- [YOUR TASK]
Among the entries that follow, count the lines with the word "will" and report the number by itself.

________________

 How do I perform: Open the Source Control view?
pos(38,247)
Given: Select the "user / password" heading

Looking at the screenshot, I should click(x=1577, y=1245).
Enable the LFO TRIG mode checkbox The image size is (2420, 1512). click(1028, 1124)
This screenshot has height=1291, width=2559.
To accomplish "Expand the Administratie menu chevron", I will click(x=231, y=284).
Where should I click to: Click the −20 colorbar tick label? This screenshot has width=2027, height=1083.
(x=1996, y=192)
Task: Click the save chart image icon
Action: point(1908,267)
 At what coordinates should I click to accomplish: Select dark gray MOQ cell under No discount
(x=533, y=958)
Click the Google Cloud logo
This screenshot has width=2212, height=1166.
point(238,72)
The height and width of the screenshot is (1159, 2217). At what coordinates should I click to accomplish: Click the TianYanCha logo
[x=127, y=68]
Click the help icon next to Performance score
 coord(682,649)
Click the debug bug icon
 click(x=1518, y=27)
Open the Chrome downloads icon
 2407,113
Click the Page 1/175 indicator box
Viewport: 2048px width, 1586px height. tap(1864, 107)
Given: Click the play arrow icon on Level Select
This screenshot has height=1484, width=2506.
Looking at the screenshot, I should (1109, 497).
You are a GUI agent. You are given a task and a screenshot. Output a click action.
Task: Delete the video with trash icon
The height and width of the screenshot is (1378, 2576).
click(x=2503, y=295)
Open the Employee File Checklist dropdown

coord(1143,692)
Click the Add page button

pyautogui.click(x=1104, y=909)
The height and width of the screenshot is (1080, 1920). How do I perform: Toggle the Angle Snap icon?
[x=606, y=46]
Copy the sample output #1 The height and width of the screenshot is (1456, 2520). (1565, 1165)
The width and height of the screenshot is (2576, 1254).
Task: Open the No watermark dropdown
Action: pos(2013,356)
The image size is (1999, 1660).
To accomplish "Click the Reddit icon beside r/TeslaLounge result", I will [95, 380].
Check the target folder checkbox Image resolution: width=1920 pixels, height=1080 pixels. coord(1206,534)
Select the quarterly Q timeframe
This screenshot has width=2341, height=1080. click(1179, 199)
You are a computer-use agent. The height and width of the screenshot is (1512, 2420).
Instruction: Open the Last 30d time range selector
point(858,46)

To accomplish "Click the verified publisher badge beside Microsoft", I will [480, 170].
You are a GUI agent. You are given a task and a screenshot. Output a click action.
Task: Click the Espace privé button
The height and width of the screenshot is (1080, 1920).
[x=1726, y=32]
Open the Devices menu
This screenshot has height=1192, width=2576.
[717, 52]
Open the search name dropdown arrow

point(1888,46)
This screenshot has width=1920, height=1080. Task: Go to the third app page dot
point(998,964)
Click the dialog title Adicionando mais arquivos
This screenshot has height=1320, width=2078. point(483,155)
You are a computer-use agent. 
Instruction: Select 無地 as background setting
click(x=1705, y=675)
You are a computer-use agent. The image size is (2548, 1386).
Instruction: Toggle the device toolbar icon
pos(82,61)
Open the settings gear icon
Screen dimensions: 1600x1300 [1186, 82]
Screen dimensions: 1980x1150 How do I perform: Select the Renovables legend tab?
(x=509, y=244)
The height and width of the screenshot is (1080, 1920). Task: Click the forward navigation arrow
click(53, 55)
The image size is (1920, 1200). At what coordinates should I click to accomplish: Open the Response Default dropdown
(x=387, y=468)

________________

- [ANSWER BOX]
3